Material and methods

Source and maintenance of S. calcitrans

A colony of stable flies is established at the ENVT (France) since May 2009. More details about rearing methods are provided by Salem et al. (2012). Adult stable flies required for the experimental purpose were 2 to 5 days old. They were fed only with water and honey ad libitum after emergence and before experiments. To study the ability of B. besnoiti to be transmitted, one or two sterilized glass feeders (according to the protocol used) were placed in contact with the upper side of the mesh cages (30 × 30 × 30 cm). A synthetic membrane (Parafilm 3M, Pechiney Plastic Packaging, Chicago, IL) sealed the inner chamber containing bovine blood of the glass feeder. Stable flies fed on blood by piercing the membrane through the mesh of the cage with their mouthparts.

Source of B. besnoiti-free blood

The uninfected blood was provided by a 14-month-old heifer reared at the ENVT, which has not been treated with insecticides within 3 months prior to the study. The blood was collected in 4-ml tubes containing 60 USP U Lithium Heparin (Terumo Europe N.V., Leuven, Belgium) to prevent coagulation at the day of experiment.

Source of B. besnoiti-infected blood and skin

The source of bradyzoites, used in transmission experiments 3 and 4 (see below), was a second 14-month-old heifer with chronic besnoitiosis. The infected heifer was reared at the ENVT under the same conditions as the uninfected cow. It came from an infected farm in Dordogne (France). Regarding both heifers, the presence or absence of B. besnoiti cutaneous cysts were checked clinically, and at least two biopsies (Biopsy Punch 8 mm, Kruuse, Langeskov, Denmark) were taken from the right forelimb and the neck. This was then followed by direct observation and quantitative PCR (see below). Their serological status against bovine besnoitiosis was also evaluated by Western blot (see below).

Serological analysis of heifers

Purified B. besnoiti tachyzoites from a strain isolated in the French Pyrenees were used as antigen for the Western blot (WB) and to infect the blood in experiment 2 (see below). Vero cells and B. besnoiti tachyzoites are maintained at the ENVT since 2008 as described by Cortes et al. (2006a). WB procedures were adapted from Cortes et al. (2006a) and were performed as described by Liénard et al. (2011).

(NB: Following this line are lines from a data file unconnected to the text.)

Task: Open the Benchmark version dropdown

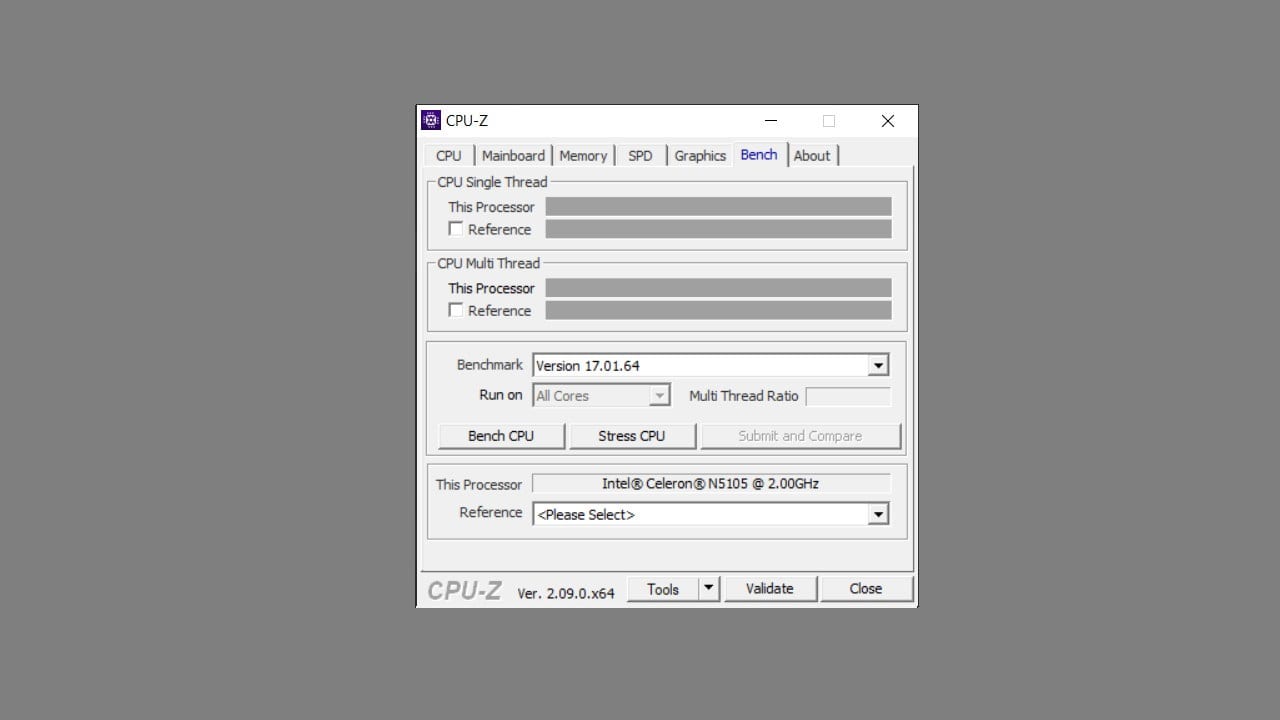Action: tap(878, 364)
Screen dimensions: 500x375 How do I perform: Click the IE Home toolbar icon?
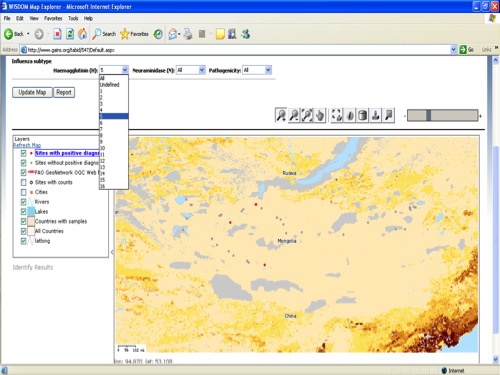[82, 34]
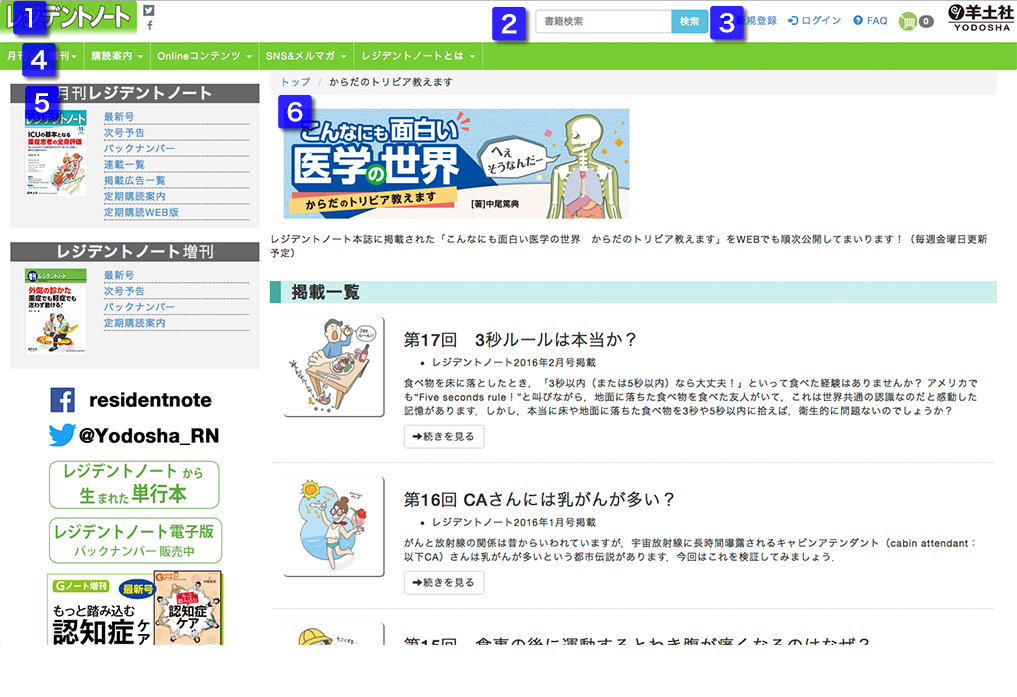Viewport: 1017px width, 697px height.
Task: Click the FAQ help icon link
Action: (870, 21)
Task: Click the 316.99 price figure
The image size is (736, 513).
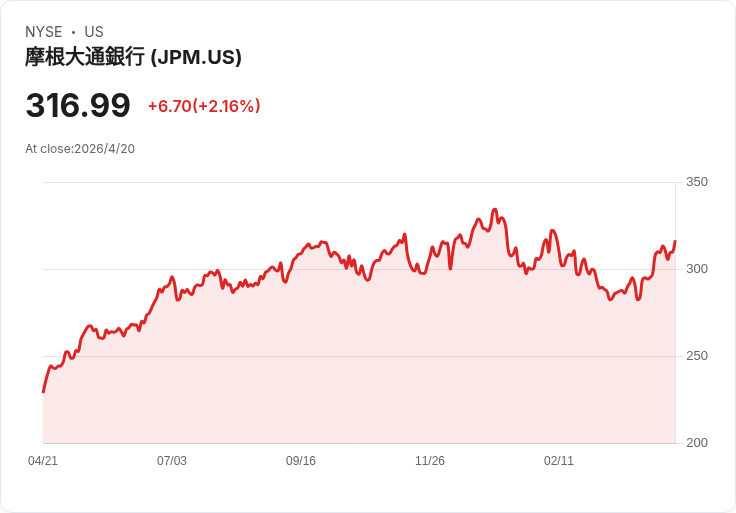Action: 78,105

A serum was considered positive if the three main antigenic domains (low, medium, and high molecular weights) were observed with a set of at least four bands within each of them (Cortes et al. 2006a).

Experimental design

For all experiments, the sex ratio of S. calcitrans was close to 1:1. Experiments were achieved in November 2011 and in January 2012 when wild adult stable flies were not present in cattle facilities.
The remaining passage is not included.